There is no adopted text, but the following are suggested textbooks:

*Combinatorics: Topics, Techniques, Algorithms*, by Cameron, 1995.*A Course in Combinatorics*, by van Lint and Wilson, 2001.*Enumerative Combinatorics*, by Stanley, Volume I (2011) and Volume II (2001).

The topics of the PhD Exam vary based upon what was covered during the most recent offering of MAD 6206/6207, and it is therefore highly recommended that students preparing for the test meet with the most recent instructor of MAD 6206/6207. At a minimum, students should demonstrate mastery of the undergraduate sequence MAD 4203/4204, which uses the text A Walk Through Combinatorics by Bona, 2011.

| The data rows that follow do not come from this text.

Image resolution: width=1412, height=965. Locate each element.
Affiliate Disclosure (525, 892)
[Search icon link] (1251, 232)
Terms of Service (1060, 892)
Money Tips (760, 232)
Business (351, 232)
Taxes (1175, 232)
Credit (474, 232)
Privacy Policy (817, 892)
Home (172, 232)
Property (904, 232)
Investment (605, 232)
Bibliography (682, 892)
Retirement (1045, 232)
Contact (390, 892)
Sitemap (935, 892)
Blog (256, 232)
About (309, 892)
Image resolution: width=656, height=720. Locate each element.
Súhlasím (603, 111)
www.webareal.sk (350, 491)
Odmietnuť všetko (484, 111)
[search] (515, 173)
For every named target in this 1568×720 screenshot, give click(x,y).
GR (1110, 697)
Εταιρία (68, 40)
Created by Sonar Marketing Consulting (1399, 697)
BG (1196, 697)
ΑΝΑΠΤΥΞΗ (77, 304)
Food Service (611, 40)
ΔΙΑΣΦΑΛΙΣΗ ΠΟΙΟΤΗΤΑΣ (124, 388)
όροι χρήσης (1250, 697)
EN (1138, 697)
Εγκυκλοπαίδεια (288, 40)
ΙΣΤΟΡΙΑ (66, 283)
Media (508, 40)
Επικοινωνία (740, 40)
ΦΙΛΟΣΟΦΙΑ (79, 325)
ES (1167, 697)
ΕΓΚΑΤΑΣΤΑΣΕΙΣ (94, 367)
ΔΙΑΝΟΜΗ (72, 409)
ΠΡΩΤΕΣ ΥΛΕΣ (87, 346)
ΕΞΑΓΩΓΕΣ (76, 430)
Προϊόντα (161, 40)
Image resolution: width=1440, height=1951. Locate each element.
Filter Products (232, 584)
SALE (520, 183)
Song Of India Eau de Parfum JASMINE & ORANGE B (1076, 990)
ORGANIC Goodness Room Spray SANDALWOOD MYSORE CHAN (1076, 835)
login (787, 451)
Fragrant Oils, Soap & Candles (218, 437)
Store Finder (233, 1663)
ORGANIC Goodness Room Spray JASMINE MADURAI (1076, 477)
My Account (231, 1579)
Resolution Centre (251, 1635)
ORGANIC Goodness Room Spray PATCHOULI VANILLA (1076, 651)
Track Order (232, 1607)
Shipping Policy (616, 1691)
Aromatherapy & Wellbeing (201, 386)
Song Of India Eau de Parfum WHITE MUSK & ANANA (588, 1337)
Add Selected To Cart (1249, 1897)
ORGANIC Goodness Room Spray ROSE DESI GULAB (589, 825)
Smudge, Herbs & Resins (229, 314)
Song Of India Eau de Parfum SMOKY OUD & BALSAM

The topics are roughly divided into five parts:

- Enumerative combinatorics: generating functions, the binomial theorem, inclusion-exclusion, enumeration under group action.
- Graph theory: connectivity, trees, matchings, coloring, planarity, Euler’s theorem, Ramsey’s theorem.
- Order theory: posets, Dilworth’s theorem, lattice theory, Moebius inversion.
- Extremal combinatorics: intersecting families, Sperner’s theorem, the de Bruijn-Erdos theorem, the probabilistic method (as applied to extremal combinatorics).
- Designs: Latin squares, Steiner triple systems, projective planes and finite geometries, block designs, error-correcting codes.
- Combinatorial algorithms: bubblesort, quicksort, shortest paths, P, NP.